0

This is a very naive question but after referring to multiple articles, I am raising this concern. I have a column in the dataset where the column has numeric/blank/null values. I have data like below:

fund_value

Null
123
-10

I wrote a method to handle it but it doesn't work and keeps on giving me the error:

def values(x):
    if x:
        if int(x) > 0:
            return 'Positive'
        elif int(x) < 0:
            return 'Negative'
    else:
        return 'Zero'

    df2 = pd.read_csv('/home/siddhesh/Downloads/s2s_results.csv')  # Assuming it as query results
    df2 = df2.astype(str)
    df2['fund_value'] = df2.fund_value.apply(values)  

Error:

Traceback (most recent call last):
  File "/home/../Downloads/pyspark/src/sample/actual_dataset_testin.py", line 31, in <module>
    df2['fund_value'] = df2.fund_value.apply(values)
  File "/home/../.local/lib/python3.8/site-packages/pandas/core/series.py", line 4357, in apply
    return SeriesApply(self, func, convert_dtype, args, kwargs).apply()
  File "/home/../.local/lib/python3.8/site-packages/pandas/core/apply.py", line 1043, in apply
    return self.apply_standard()
  File "/home/../.local/lib/python3.8/site-packages/pandas/core/apply.py", line 1099, in apply_standard
    mapped = lib.map_infer(
  File "pandas/_libs/lib.pyx", line 2859, in pandas._libs.lib.map_infer
  File "/home/../Downloads/pyspark/src/sample/actual_dataset_testin.py", line 16, in values
    if int(x) > 0:
ValueError: invalid literal for int() with base 10: 'nan'  

I even tried if x=="" or if not x: but nothing worked.

Expected Output:

fund_value  
Zero
Positive
Negative
5
  • 1
    Please share a sample input dataframe with expected output for better understanding. Commented Feb 16, 2022 at 14:09
  • I have added input and the expected output. Commented Feb 16, 2022 at 14:16
  • 1
    Is Null a string or a proper Nan? Commented Feb 16, 2022 at 14:18
  • a proper Nan value Commented Feb 16, 2022 at 14:21
  • How is the dataframe being constructed? There are built in functions in pandas that can deal with missing data Commented Feb 16, 2022 at 14:22

3 Answers 3

2

Considering df to be:

In [1278]: df = pd.DataFrame({'fund_value': [np.nan, 123, '', 10]})

In [1279]: df
Out[1279]: 
  fund_value
0        NaN
1        123
2           
3         10

Use numpy.select with pd.to_numeric:

In [1246]: import numpy as np

In [1283]: df['fund_value'] = pd.to_numeric(df.fund_value, errors='coerce')

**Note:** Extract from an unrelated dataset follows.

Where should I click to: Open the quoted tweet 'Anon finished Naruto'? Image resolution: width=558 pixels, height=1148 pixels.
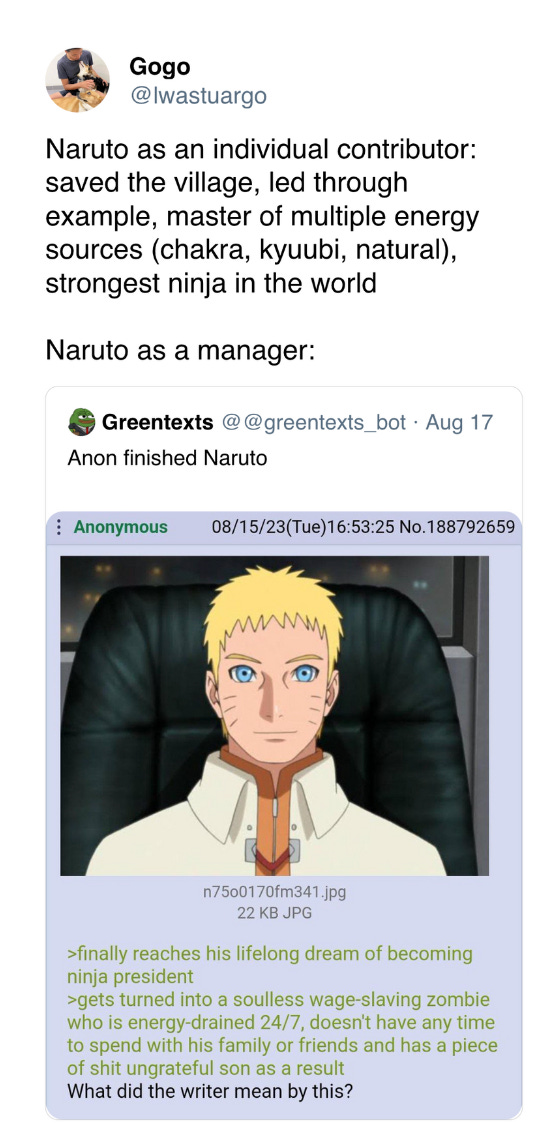point(167,458)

In [1247]: conds = [df.fund_value.gt(0), df.fund_value.lt(0)]
In [1250]: choices = ['Positive', 'Negative']

In [1261]: df['fund_value'] = np.select(conds, choices, default='Zero')

In [1288]: df
Out[1288]: 
  fund_value
0       Zero
1   Positive
2       Zero
3   Positive
Sign up to request clarification or add additional context in comments.

9 Comments

Not sure this tackles the problem.. You are implicitly solving this by using float (which is great), but original question was trying to make a decision based on int cast .. that's what is the true problem here, less so the selection of the condition
@KingOtto I concentrated on sample input and expected output. I think that ways it's correct.
Sure, it is a great solution and fixes the problem! Just that next time someone is trying to do int(np.nan), we go back to square 1
I want to replace the fund_value column itself. I don't want to create any flags column for it.
@whatsinthename Please check my answer now.
|
1

You are facing a problem of NaN support with int. That is something that does not work...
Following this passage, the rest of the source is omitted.